Page excerpt:
DES Y3 cosmology VACs

The Dark Energy Survey Year 3 (Y3) data products used for cosmological analyses, which includes additional information with respect to DR1, and provides the necessary information to reproduce and reanalyze this data set. Data Lab now hosts the y3_gold cosmo catalog with 399M rows, plus the y3_gold_footprint and y3_gold_surveyconditions tables. For more information, please visit DES Y3 Cosmology Data Release.

LS DR10

The latest release from the Dark Energy Spectroscopic Instrument (DESI) Legacy Imaging Surveys team, LS DR10 significantly expands its photometric observations to >20,000 square degrees, and includes entirely new imaging in the i-band, in addition to grz imaging and four infrared bands from NEOWISE. The imaging includes DECaLS imaging taken with the Dark Energy Camera (DECam), as well as imaging associated with the Dark Energy Survey (DES). However, imaging of the Northern sky from BASS and MzLS are not included in LS DR10 and should be obtained from LS DR9. The tractor, apflux, and wise tables contain 2.8 B rows each, and will become fully available at Data Lab during the AAS241 meeting.

Given information:
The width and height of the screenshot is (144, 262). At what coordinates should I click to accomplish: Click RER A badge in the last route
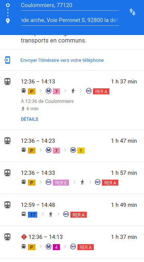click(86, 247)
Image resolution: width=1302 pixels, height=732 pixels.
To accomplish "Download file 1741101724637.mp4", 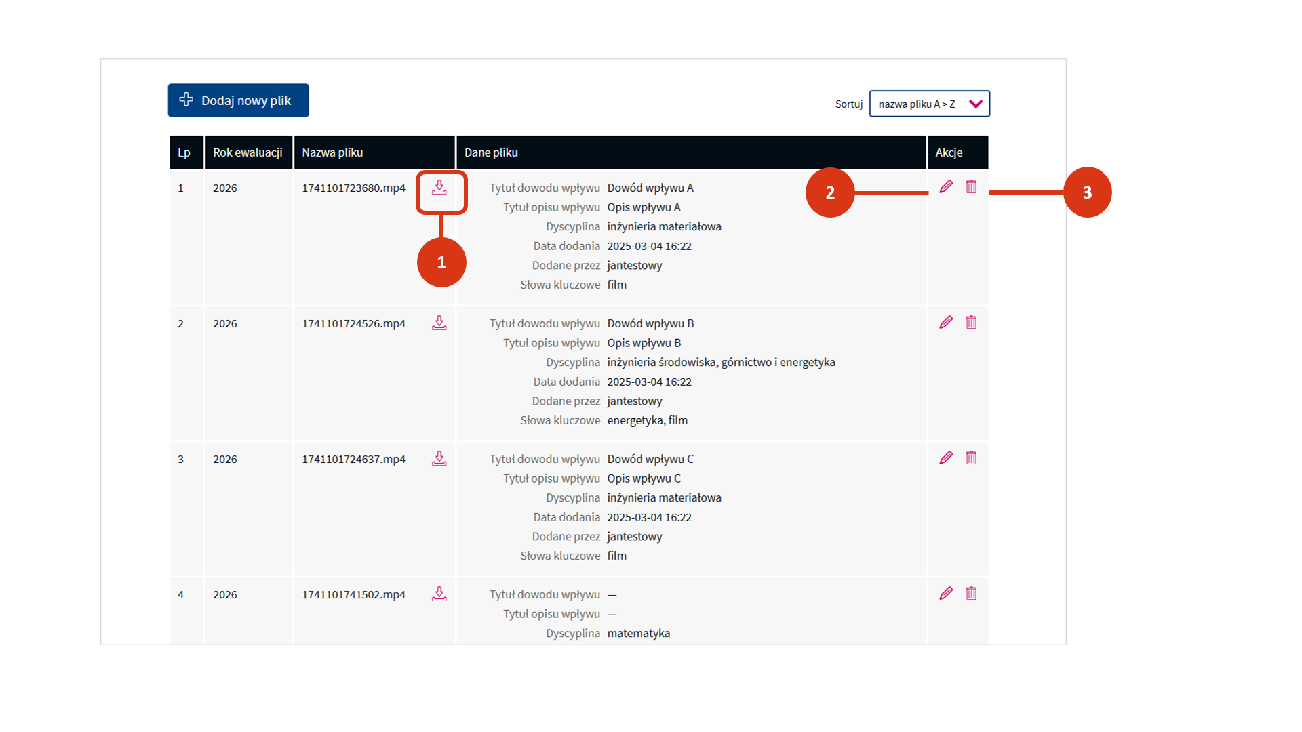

Exercise requirements:
1. In the survey data release notes, how many rows does the y3_gold cosmo catalog hosted at Data Lab contain?
2. Pick up the survey data release notes after their final sentence and continue writing them.

Results of the tasks:
1. 399M rows.

2.
SGA-2020

Published by the Dark Energy Spectroscopic Instrument (DESI) Legacy Imaging Surveys team, the Siena Galaxy Atlas 2020 (SGA-2020) is an atlas of 383,620 nearby galaxies primarily selected from the HyperLeda extragalactic database of known large angular-diameter galaxies. The catalog contains detailed information for these galaxies based on the deep, wide-field grz imaging from LS DR9 and the all-sky infrared imaging at 3.4-22 microns from unWISE, spanning nearly 20,000 square degrees. More information about SGA-2020 can be found on the SGA-2020 landing page.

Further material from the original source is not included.